Running? Hah! Walking. One step at a time.
Up and up. Higher and higher. Each upward step brought a stronger wind, a more blinding snow. Rebecca stopped her team and labored to the front. She pulled off one mitt and held her hand across Raven's eyes to melt the ice that had frozen them shut. She did the same for Thor. Moments ago she had caught a glimpse of what she had assumed was either Wilton or Beech, but now she was as alone as she had ever been, and in the most awful weather she had ever seen.
The conditions would get even worse, for the Summit was still four miles away. Four miles of uphill struggle in a blistering wind that topped seventy miles an hour. She couldn't believe that her dogs were still moving forward. She wouldn't have blamed them at all for quitting on her. “You're a good girl, Raven,” she said, her voice wavering in the wind's onslaught, her words whipped from her mouth and shredded into unintelligible fragments. She turned her back to it and sank to her knees to catch her breath, leaning backward to keep her balance on the steep grade. If it got much worse, they'd have to stop, though stopping on this barren dome was not something she wanted to do. The longer she waited here, the farther ahead of her Wilton and Beech would get. She opened the bag of snacks and worked her way slowly down the team, tossing each of the dogs a chunk of meat mix. When she reached the sled, she caught hold of it to steady herself and stuffed the snack bag back
inside. She peered ahead through her goggles. The front end of her team was completely obscured in the blowing snow. “Ready?” she shouted, and she saw her wheel dogs stand up, leaning into the wind. “All right!”
The gang line tightened and the huskies began to move forward, using all their strength, endurance and agility to battle their way toward the summit. Rebecca walked behind the sled, her hands gripping the driver's bow so tightly that they began to cramp. She stared down at her feet as they plodded slowly forward. Her leg muscles burned. She gasped for breath. She counted out her steps in a muttered monotone, “â¦eight, nine, tenâ¦,” and knew that these next four miles would be the longest four miles of her life.
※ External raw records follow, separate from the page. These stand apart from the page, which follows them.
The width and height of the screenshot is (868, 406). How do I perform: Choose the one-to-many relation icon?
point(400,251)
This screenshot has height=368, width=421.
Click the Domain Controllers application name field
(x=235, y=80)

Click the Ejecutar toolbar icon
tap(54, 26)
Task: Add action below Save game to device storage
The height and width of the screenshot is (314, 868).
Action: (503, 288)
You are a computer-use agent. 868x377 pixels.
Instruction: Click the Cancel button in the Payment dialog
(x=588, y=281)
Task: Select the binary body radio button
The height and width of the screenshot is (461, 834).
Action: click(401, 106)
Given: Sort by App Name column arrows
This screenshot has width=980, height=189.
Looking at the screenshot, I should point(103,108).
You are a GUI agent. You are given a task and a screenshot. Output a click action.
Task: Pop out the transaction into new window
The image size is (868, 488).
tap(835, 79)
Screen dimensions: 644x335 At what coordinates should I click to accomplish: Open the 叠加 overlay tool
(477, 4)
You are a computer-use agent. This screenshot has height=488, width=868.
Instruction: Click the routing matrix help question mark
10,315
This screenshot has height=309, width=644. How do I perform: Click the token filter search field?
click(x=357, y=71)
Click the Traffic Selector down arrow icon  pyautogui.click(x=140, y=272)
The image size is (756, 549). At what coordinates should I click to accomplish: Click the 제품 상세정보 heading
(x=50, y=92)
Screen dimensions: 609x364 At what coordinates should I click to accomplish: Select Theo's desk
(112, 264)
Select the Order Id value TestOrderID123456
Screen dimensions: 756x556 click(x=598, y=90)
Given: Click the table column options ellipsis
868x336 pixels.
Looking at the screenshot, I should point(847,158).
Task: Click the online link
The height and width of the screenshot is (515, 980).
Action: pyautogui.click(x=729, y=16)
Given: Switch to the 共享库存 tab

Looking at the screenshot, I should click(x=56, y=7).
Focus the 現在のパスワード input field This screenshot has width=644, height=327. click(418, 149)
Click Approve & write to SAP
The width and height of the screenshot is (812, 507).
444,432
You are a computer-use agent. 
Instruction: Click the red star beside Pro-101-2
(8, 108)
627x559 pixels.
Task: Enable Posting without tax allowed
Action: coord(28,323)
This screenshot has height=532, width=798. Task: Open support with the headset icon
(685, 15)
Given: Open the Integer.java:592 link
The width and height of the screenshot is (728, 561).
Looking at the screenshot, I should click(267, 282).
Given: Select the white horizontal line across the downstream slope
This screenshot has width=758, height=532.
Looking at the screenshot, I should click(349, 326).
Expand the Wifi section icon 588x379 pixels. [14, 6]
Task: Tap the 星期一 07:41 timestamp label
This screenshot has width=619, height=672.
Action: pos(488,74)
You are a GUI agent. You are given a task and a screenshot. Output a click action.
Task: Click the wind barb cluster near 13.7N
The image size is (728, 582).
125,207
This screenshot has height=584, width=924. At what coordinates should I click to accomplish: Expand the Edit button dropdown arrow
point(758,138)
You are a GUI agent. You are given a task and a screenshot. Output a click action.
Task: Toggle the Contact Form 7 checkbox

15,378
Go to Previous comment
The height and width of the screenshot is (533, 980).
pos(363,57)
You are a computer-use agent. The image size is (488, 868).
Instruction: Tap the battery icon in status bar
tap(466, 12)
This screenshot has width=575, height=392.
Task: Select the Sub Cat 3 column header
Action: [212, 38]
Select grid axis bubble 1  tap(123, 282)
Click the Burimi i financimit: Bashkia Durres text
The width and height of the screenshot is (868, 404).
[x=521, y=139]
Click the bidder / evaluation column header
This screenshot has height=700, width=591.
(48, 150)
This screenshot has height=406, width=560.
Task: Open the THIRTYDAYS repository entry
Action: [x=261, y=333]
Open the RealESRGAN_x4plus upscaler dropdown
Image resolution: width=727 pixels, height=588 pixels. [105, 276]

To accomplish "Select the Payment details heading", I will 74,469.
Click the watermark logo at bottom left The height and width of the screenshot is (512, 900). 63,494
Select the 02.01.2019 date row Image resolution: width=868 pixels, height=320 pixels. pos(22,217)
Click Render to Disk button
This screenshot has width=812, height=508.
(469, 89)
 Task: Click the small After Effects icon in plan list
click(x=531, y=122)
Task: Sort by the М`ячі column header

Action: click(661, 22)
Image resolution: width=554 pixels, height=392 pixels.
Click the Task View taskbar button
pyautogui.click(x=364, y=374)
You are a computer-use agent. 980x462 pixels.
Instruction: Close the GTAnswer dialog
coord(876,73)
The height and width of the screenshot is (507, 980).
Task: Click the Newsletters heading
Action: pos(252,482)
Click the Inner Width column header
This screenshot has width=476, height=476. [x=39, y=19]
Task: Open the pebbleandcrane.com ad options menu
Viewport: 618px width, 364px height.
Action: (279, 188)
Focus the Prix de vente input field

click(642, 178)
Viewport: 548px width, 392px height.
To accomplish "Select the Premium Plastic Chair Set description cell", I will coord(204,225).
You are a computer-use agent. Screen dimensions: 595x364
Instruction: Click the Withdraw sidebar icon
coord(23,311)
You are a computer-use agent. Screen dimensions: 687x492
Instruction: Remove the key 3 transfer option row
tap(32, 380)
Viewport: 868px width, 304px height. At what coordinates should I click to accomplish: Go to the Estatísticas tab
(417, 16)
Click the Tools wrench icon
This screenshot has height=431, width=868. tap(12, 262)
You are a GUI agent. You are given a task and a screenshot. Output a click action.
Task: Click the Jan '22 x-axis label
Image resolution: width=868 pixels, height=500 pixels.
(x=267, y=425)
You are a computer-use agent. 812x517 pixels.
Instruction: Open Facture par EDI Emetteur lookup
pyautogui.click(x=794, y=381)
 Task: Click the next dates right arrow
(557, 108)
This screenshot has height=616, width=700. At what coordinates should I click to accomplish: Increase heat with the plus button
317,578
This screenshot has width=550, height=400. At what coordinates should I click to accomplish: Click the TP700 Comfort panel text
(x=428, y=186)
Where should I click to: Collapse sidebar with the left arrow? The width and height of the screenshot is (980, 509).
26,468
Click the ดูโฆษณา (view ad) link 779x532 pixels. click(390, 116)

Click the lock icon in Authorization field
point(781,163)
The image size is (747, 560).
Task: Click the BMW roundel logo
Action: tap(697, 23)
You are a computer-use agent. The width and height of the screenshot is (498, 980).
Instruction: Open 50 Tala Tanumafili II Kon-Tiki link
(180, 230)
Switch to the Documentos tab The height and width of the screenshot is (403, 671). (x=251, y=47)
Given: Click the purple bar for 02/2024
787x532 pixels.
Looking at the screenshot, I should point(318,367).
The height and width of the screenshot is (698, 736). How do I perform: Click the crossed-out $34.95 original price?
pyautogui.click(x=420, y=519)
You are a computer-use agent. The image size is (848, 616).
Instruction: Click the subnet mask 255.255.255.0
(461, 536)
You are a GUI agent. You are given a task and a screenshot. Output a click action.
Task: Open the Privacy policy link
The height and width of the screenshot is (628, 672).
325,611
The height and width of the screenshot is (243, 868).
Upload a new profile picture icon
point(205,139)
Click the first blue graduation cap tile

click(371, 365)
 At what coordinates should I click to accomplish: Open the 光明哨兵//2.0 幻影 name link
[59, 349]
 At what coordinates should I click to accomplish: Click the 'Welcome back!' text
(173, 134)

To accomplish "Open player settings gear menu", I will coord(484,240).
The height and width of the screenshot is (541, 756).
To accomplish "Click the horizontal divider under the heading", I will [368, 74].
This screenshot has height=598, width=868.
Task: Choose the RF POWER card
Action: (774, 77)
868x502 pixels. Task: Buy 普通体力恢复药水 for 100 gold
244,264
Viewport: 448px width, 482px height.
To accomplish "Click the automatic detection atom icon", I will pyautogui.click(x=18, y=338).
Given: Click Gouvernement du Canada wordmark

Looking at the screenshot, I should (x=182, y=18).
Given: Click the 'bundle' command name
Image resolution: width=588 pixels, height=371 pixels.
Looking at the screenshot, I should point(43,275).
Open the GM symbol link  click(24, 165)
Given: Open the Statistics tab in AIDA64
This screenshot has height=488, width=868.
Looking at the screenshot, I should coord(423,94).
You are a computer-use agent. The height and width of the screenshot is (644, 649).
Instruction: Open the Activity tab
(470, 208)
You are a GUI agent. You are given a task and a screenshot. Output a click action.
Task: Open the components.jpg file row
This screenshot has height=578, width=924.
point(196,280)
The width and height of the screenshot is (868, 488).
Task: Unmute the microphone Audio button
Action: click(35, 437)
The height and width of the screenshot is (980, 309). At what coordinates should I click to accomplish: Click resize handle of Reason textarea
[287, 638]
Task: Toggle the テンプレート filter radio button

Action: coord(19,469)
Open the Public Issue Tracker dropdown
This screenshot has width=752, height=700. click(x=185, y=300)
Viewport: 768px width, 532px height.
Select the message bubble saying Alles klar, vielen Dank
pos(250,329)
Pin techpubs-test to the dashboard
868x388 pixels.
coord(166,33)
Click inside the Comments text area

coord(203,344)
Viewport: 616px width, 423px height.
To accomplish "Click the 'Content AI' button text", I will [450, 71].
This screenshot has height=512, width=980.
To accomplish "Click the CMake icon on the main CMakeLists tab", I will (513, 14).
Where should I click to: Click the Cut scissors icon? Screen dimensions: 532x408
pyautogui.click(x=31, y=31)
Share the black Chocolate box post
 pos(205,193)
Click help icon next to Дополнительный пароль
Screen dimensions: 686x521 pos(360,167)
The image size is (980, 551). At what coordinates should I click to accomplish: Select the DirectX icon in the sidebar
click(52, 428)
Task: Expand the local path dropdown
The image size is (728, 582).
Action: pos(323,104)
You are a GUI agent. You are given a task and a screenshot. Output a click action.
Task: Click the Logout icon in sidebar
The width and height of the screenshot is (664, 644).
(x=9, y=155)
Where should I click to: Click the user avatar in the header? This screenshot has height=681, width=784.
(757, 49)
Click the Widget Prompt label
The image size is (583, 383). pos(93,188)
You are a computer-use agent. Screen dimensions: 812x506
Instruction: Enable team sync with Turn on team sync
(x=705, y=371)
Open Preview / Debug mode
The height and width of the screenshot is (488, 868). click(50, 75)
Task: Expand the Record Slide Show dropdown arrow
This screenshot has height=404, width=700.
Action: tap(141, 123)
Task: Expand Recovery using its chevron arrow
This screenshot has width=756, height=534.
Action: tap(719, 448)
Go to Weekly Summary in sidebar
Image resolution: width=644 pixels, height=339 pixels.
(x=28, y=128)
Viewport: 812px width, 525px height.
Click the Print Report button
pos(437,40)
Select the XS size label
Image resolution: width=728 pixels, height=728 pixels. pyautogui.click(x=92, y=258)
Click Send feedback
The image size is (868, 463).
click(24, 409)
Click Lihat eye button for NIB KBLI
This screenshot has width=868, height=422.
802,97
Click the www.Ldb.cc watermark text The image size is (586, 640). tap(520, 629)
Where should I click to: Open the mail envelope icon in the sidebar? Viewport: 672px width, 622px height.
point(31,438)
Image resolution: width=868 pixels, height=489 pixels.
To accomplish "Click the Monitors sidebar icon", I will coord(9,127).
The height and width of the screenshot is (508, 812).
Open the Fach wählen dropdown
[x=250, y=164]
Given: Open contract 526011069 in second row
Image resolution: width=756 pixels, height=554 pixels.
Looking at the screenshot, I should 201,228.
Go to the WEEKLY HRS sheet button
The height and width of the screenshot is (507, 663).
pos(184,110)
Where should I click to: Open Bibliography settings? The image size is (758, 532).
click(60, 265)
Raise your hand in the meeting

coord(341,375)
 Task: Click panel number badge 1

Ten minutes passed. Twenty. Forty. The minutes seemed like hours. The wind increased and Rebecca's hands tightened. If she let go, she'd be blown clear to the moon. Her dogs were belly deep in the snow, pulling hard, giving everything they had to give, and somewhere up in the front of the team, invisible to her, a small black female named Raven was leading them on. She was about to stop the team for another snack break when of their own accord they halted. This was it, then. They were quitting on her.
Rebecca fished the snack bag out of the sled. She crawled on her hands and knees up the length of the gang line, handing out liver snacks this time, giving each dog a brief rubdown, a word of encouragement over the howl of the wind. At the front of her team she snacked Raven and Thor. “It's okay, Raven,” she said into the leader's ear. “I don't blame you for stopping.”
And then she heard something. A muffled shout. She looked ahead and saw the figure of a man emerge from the whirl of snow. He, too, was crouching on his hands
and knees to avoid being knocked over by the wind. It was Wilton, and if she looked half as bad as he did, they were all in sorry shape.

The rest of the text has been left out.